I was offered a job this weekend.
He was serious.
He told me how much it paid.
Suddenly, I was serious too.
“That’s a lot of money,” I said.
In the next 3.2 seconds of eternity, I had a chat with my subconscious:
That’s a lot of money.
Teaching is a calling, not a career. I don’t make teaching decisions based on financial reasons.
That’s still a lot of money.
It would mean moving. I don’t want to move. I’ve already put down roots where I am.
Are you sure you’re putting down roots…or are you just stagnating?
I like being home.
Home is where you make it. This is a good opportunity.
I have good opportunities where I am. I don’t want to start over.
Starting over can be good. New challenges. New faces.
New people. New problems. I’ve gotten used to the ones I have, thank you very much.
Besides, I’d have to move. I’d have to change my license and my voter registration.
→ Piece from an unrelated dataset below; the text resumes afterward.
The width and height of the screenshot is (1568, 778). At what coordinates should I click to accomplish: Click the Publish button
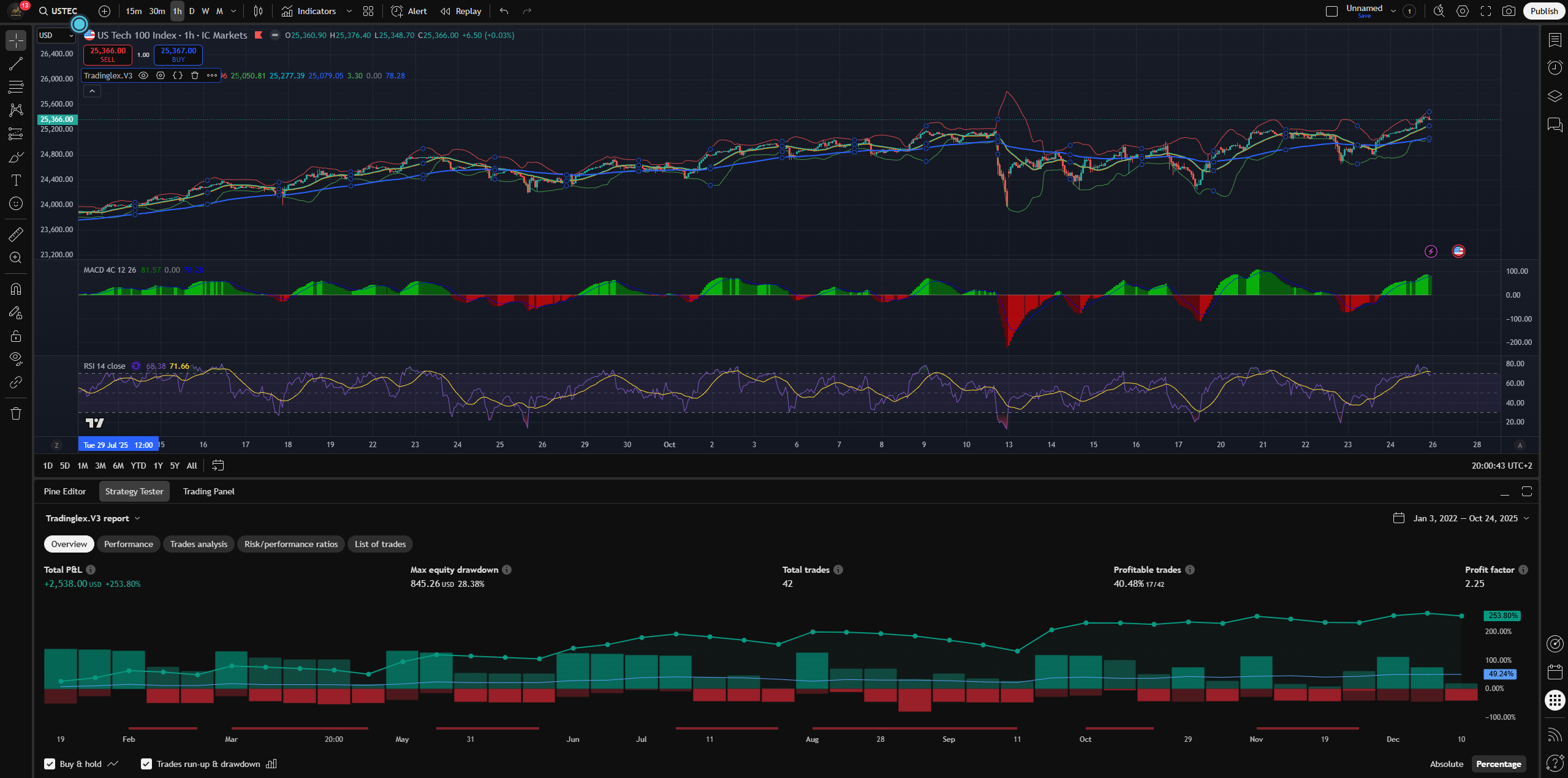point(1543,11)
I wouldn’t know who to vote for. That’s a big deal.
That’s a big excuse.
I turned him down.
“Ask me again next year,” I said. “A lot can happen in a year.”
“But I need you now.”
“No, you need a teacher now. If I’m the one for the position, it will be ready when I’m ready. Right now, I’m not ready. Ask me in a year.”
If he was disappointed, he hid it well.
I may have missed out on a colossal disaster, or a golden opportunity. I don’t know. But for now, I will gather up graded tests, homework to return, reports to be re-written…and put the future on hold for one more year.